One morning, I was "twittering" when a direct message came in from @operationsmile. Would I work with them? In that instant, my life was changed.

Operation Smile is an International Children's medical charity that gives underprivileged children with facial deformities, such as cleft lips and palates, life-changing surgeries. I watched their videos and wept. Unbeknownst to Operation Smile, their inquiry had hit close to home. It had been years since I had addressed a family secret that had devastated my parents, and made me question whether or not to have children.

My brother, Christopher, had been born with a facial deformity. It was then called a "hair lip," with a great stigma attached. My mom would cover his face with a blanket when she would leave the house, so no one could see he was disfigured. At the time, there were no "support groups" or places for my parents to turn to, gather information, and reach out.

In addition to his cleft lip, Christopher had also been born with a brain malformation, which ultimately killed him at 6 months of age. Devastated, my parents dealt with grief differently. Mom crumbled. My dad became angry, turning away from everyone. They destroyed his photos. They grieved privately, and never spoke of him.

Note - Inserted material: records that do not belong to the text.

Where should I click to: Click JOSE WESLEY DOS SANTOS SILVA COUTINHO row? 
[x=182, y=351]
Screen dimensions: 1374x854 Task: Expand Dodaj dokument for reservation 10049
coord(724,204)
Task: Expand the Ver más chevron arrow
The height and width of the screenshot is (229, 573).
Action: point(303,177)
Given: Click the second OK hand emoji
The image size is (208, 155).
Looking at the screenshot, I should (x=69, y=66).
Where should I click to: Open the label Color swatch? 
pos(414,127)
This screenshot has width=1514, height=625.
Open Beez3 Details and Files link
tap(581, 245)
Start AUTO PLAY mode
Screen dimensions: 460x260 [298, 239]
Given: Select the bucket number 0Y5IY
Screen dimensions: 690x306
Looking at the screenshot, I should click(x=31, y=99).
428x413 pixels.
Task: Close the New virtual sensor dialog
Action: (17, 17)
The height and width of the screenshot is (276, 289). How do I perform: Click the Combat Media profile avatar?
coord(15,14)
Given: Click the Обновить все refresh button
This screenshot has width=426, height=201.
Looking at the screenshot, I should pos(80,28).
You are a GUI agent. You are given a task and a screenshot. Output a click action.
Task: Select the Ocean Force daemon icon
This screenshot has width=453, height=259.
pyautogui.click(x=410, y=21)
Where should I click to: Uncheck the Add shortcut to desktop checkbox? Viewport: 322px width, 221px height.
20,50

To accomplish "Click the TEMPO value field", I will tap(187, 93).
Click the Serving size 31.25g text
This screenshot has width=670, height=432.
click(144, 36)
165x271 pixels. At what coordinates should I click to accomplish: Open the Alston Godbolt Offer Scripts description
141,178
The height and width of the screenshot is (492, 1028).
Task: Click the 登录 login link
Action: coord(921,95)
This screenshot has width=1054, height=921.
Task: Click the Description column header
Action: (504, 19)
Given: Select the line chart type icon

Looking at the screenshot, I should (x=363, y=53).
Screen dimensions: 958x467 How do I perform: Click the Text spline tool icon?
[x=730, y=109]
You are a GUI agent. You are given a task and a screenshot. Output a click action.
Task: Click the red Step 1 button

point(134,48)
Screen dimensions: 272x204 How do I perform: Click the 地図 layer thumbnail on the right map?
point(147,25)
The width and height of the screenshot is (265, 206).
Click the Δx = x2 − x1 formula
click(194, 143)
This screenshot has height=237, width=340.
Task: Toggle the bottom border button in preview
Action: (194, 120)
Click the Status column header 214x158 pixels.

I was born years later, and throughout my childhood, there were clues about this mystery brother. On every August 19th, the day of Chris's birthday, my mom would hide away and cry. I always wondered what Mommy was crying about, yet my questions went unanswered.

I eventually approached my mother's sister, having heard things, names, whispers that confused me. I was 11 years old when I finally learned the truth. My aunt told me everything, how Christopher was born, that he was deformed, how he died, where he was buried, how hard it was on my parents. I learned about the fighting, the blame, the sadness, and then how I came along and saved them, made them smile again.

I honed in on the word "deformed." I pushed for more answers -- what did she mean? What did he look like? She then brought out Christopher's photos she had kept all those years. He was just this tiny baby with a "tear" in his lip. He looked just like a normal baby -- not a monster, as I first imagined. This was my brother.

I never spoke of this to any of my friends until now. I don't know why. Maybe I felt that I was honoring my parents' wishes, that it was just too painful to speak of. In fact, now that I have come forward, lifelong friends are shocked that they never knew of Christopher. I had kept my family's secret.

I am now committed to help spread the word about the work Operation Smile does. For as little as $240, and in just 45 minutes, Operation Smile medical volunteers can perform a life-transforming surgery for a child born with a cleft.

On May 30th, I will help Operation Smile launch a new campaign to raise funds for 140 such surgeries. The "140 Smiles (in 140 characters)" campaign will unite the Twitter community to change children's lives. I am honored to be part of this groundbreaking campaign.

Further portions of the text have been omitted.